Choosing the right Warehouse Management System (WMS) requires evaluating where your company is now and where it wants
to be in the future. While price and support are major considerations, other factors include how well-tailored the WMS is to your capacity, and what features match up with your goals. Sometimes how you’re doing today is not as important as how you want to operate tomorrow!
The potential benefits of incorporating a WMS are many: It increases visibility and traceability of inventory, reduces picking errors, results in fewer returns, strengthens efficiency of your workforce, reduces paperwork, and much more. But what questions should you ask yourself and your potential software partners to make sure you pick the right one? Start with these:
1. What features are essential and which ones are not?
You want to make sure you get a system that is scaled to your business. To justify the cost, make a list of all the features that are essential for what you do and stick with a system that will deliver each one.
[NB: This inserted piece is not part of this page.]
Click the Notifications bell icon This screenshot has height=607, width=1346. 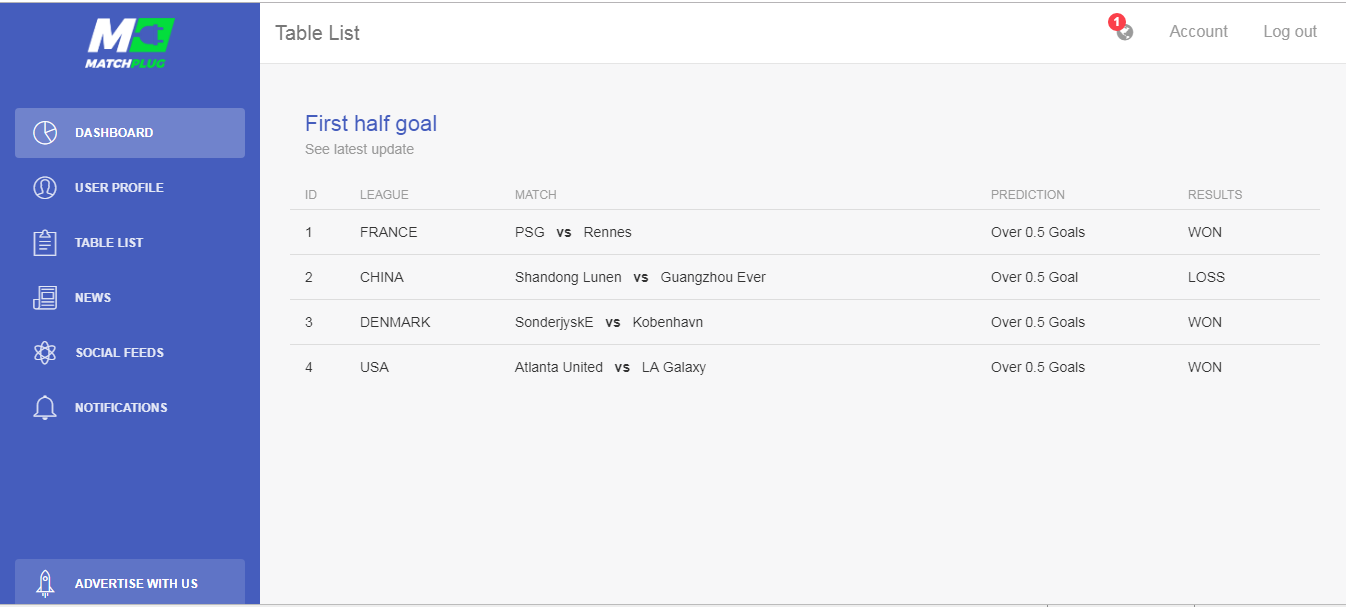[x=45, y=408]
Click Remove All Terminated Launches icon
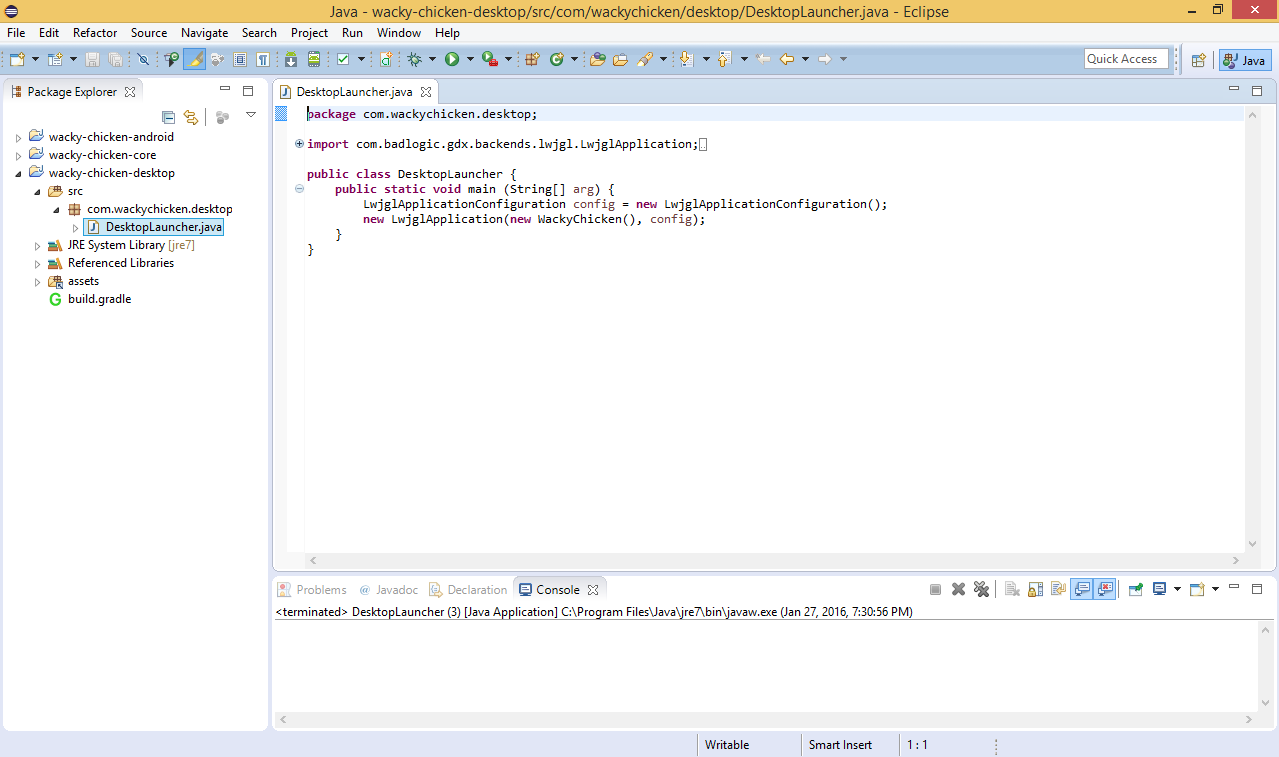 pos(981,590)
A WMS system does more than control inventory; it helps automate your warehousing operation, so figure out which components of your future system are must-have versus nice-to-have and go from there. Remember that “off-the-shelf” RFP templates may not match your requirements.
2. What is the return on investment (ROI)?
In order to establish a price range for how much you want to spend you need to factor in the ROI potential of each system. Think about the potential for the WMS to improve inventory accuracy, reduce errors, create efficiency among your labor force, and better customer service. Some WMS systems will play a greater role in reducing your reliance on expensive equipment and a big labor force. Calculate the efficiencies each WMS will create depending on what they offer and how it aligns with what you do. Remember: these need to be your numbers and not the vendor’s. Prioritize the potential ROI in terms of which area represents the best payback with the least amount of risk.
3. What are the different costs involved?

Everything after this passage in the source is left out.